Para Aranha, faltou coordenação entre governos do Estado e Prefeitura e a ação fez com que os dependentes perdessem a confiança nas equipes de saúde e social.

“A invasão policial fez com que vários usuários se espalhassem pela cracolândia. Alguns deles perderam a confiança na abordagem das equipes de saúde e social em função dessa intervenção”, constata. “Uma ‘cirurgia’ (ação cirúrgica, pontual, como a defendida por Laranjeira), para que não haja danos colaterais irreversíveis a alguns pacientes, precisa de delicadeza e precisão. Tanto é fato, que a Prefeitura estava fazendo um acordo há dois meses com Cremesp, Ministério Público e várias outras entidades da sociedade civil. E foram todos surpreendidos, inclusive o secretário de Saúde municipal, pela operação que foi eminentemente comandada e conduzida pelo governo do Estado”, explanou o líder do Cremesp.

Já para Laranjeira, “a violência tinha aumentado de uma forma estranha” no antigo ponto onde se localizava a cracolândia e chegou a um nível “intolerável”. ‘Os direitos dos pacientes estavam sendo tolhidos pelo próprio tráfico”, argumenta. “A intervenção policial foi necessária e conseguiu distinguir o traficante e os usuários, que continuam recebendo assistência de saúde”, justifica.

Para o coordenador do programa de saúde de Alckmin, a intevenção foi “pontual” e “cirúrgica”. “Temos de continuar a tratar os usuários”, diz. “O grande desafio é conter o PCC, o crime organizado, porque ele, sim, altera os direitos humanos do Estado”, defende o psiquiatra.

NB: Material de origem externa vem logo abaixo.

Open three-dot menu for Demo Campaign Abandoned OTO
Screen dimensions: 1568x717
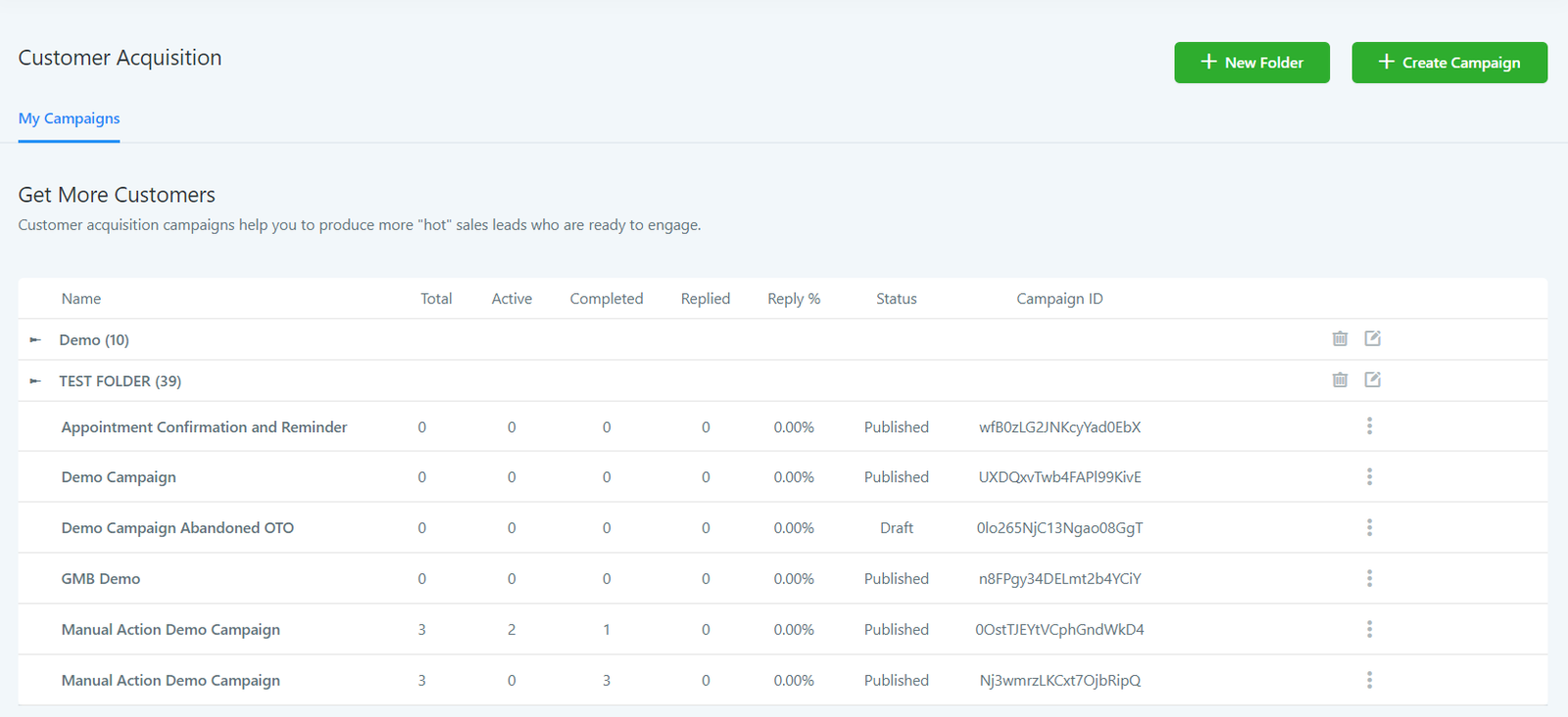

Laranjeira afirma que “a lógica da cracolândia vai mudando o tempo todo” e diz que a intevenção da PM visava a “garantir a segurança dos moradores que moram na região”. “Agora a gente tem muito mais condições de continuar cuidando deles”, posiciona-se. “O avanço foi essa integração do programa municipal com o programa estadual”, completa o psiquiatra do Recomeço, negando o racha entre equipes estadual e municipal relatado por Aranha.

O presidente do Cremesp, no entanto, também torce pelo sucesso das novas políticas públicas. “É a nossa expectativa. Do ponto de vista médico, estamos abertos para travar mais diálogos sobre a questão e buscar convergências favoráveis aos pacientes”, conclui Mauro Aranha.